Dünyanın tek gündem maddesi corona virüsü oldu. Çin’den başlayan ve adeta tüm dünyayı saran virüsün etkilediği ülke sayısı 60’ı buldu. Son olarak Türkiye’de de corona virüsü taşıyan bir kişi ve sonrasında da onun yakın çevresinde olan 4 kişide de bu virüse rastlanıldığı ifade edildi.
Bunlar ilgili ve en yetkili kişilerin paylaştıkları bilgiler. Ancak gelin görün ki bizim ülkemizde herkes uzman, profesör, devletin bile ulaşamadığı bilgilere ulaşan kişiler. Yani diyeceğim o ki ülkemizde her kafadan bir ses çıkıyor. Her kafadan ayrı bir ses çıkınca da ister istemez insanların kafalarında soru işaretleri artıyor ve bilgi kirliliği virüsten daha hızlı yayılmaya başlıyor.
Neymiş efendim sayı daha fazlaymış, öyleymiş, böylemiş… Belirtildiğinden daha hızlı yayılırmış… Bunlar eminim sizlerin de çevrelerinde sürekli tekrarlanan boş laflar…
Bu boş laflar adı üzerinde boş laf olduğu için insanları paniğe sürüklemekten, tedirgin etmekten başka bir işe yaramıyor.
Hatta ve hatta bu bilgi kirliliği yüzünden insanların psikolojileri bile bozuluyor.
Hükümetin en yetkili kişileri sayıları bizlerle paylaşıyor. Yapılması gerekenleri yapıyorlar ve vatandaşlar olarak da bizlerin neler yapmamız noktasında gerekli hususları bizlerle paylaşıyorlar. Bunların haricinde çıkan çatlak seslere kulak tıkamak gerekiyor.
Virüsün ülkemize sirayet etme zamanı tam da umre dönüşlerine denk geldi ve her gün umreden onlarca kişi geliyor. Bu kişiler de gelir gelmez test ve tedbir amacı ile hastanelere götürülüyor ve olası bir olumsuzluğun böylece önüne geçilmeye çalışılıyor. Günümüzde akıllı telefonların herkesin elinde olması ile birlikte artık herkes de kendi çapında gazeteci olmaya başladı. Hemen fotoğraflar çekip corona virüs bu ilimizde de çıktı o ilimizde de corona virüsüne rastlanıldı denilerek insanların paniklemelerine neden oluyorlar.
Öte yandan ayrı bir grup da tedavi için reçete öneren gruplar oldu. Onu yersen virüs olmaz, bunu içersen virüs yanına bile yanaşamaz denilerek farklı gelir kapıları da açılmaya çalışılıyor.
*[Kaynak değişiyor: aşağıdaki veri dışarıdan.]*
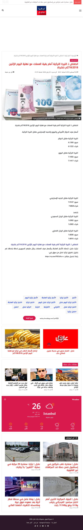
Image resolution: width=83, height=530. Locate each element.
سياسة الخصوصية (44, 522)
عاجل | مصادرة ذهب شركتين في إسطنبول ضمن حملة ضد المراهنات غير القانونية (61, 467)
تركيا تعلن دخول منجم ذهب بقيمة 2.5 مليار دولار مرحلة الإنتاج (68, 385)
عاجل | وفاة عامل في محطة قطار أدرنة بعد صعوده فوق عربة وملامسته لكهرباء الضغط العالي (24, 502)
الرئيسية (74, 55)
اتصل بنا (54, 522)
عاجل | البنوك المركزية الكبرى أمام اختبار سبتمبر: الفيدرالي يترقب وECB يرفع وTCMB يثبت (62, 502)
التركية (46, 307)
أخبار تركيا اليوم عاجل (67, 302)
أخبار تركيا (67, 55)
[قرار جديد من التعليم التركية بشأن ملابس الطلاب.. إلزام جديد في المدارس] (16, 374)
Sağlık bakanlığı corona virüsünden korunmak için gereken tedbirleri açıklıyor bu tedbirlerde her gün televizyonlarda kamu spotu olarak gösteriliyor. Tedbirlerin ilk başında el yıkamak geliyor. 2015 tarihli 63 ülke arasında yapılan el yıkama araştırmasında ülkemiz 6.sırada yer alıyor. Bu da zaten el yıkamanın toplumumuzda ne kadar önemli olduğunu gözler önüne seriyor. Yapılan araştırmada da Çin’in en son sırada yer aldığını görüyoruz. Bu da virüsün bu ülkeden çıkmasına şaşırmamamıza neden oluyor.
Dolayısıyla bizler temizliğimize, hijyenimize, beslenme ve uykumuza dikkat edersek, tokalaşmayı kesip, kalabalık ortamlarından da mümkün olduğunca kendimizi ve ailemizi izole edersek o kadar bu illetle mücadelede başarılı oluruz.
Geri kalan boş laflara kulak asmamak ve işinde uzman alanında en yetkili kişilerin önerilerini dikkate almak, hem sağlımızı hem de psikolojimizi korumada oldukça etkili olacaktır.